> _Requirement_
Find the line below that contains "The image size is (1418, 840).". Transcribe it and every line after it exactly, adding nothing.

> _Data shown_
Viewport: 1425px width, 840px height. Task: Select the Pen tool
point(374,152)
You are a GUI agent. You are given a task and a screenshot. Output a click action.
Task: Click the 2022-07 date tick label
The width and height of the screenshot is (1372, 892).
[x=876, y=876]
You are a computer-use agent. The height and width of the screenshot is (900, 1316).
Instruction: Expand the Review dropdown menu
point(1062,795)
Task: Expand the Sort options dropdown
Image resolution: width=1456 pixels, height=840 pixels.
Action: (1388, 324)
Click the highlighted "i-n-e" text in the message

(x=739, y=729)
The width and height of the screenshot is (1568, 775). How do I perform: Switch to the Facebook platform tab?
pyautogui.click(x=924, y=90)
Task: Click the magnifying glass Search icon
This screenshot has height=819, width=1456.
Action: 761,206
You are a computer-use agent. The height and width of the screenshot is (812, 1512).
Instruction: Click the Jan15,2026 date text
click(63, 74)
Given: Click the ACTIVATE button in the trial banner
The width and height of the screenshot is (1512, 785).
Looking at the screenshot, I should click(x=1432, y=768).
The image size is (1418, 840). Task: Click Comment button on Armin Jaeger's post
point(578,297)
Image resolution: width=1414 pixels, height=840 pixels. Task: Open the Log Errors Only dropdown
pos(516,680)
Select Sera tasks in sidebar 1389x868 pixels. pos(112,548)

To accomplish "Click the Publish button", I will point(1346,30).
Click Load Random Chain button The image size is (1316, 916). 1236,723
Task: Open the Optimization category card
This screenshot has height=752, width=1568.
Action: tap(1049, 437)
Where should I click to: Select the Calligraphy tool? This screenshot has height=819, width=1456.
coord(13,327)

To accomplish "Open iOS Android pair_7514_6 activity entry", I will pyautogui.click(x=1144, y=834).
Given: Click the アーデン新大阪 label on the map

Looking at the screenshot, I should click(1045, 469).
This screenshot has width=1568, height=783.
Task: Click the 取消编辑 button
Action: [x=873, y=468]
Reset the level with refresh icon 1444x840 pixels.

> _Reply to the exercise_
The image size is (1418, 840). Task: Click Comment button on Armin Jaeger's post
point(578,297)
Image resolution: width=1414 pixels, height=840 pixels. Task: Open the Log Errors Only dropdown
pos(516,680)
Select Sera tasks in sidebar 1389x868 pixels. pos(112,548)

To accomplish "Click the Publish button", I will point(1346,30).
Click Load Random Chain button The image size is (1316, 916). 1236,723
Task: Open the Optimization category card
This screenshot has height=752, width=1568.
Action: tap(1049, 437)
Where should I click to: Select the Calligraphy tool? This screenshot has height=819, width=1456.
coord(13,327)

To accomplish "Open iOS Android pair_7514_6 activity entry", I will pyautogui.click(x=1144, y=834).
Given: Click the アーデン新大阪 label on the map

Looking at the screenshot, I should click(1045, 469).
This screenshot has width=1568, height=783.
Task: Click the 取消编辑 button
Action: [x=873, y=468]
Reset the level with refresh icon 1444x840 pixels.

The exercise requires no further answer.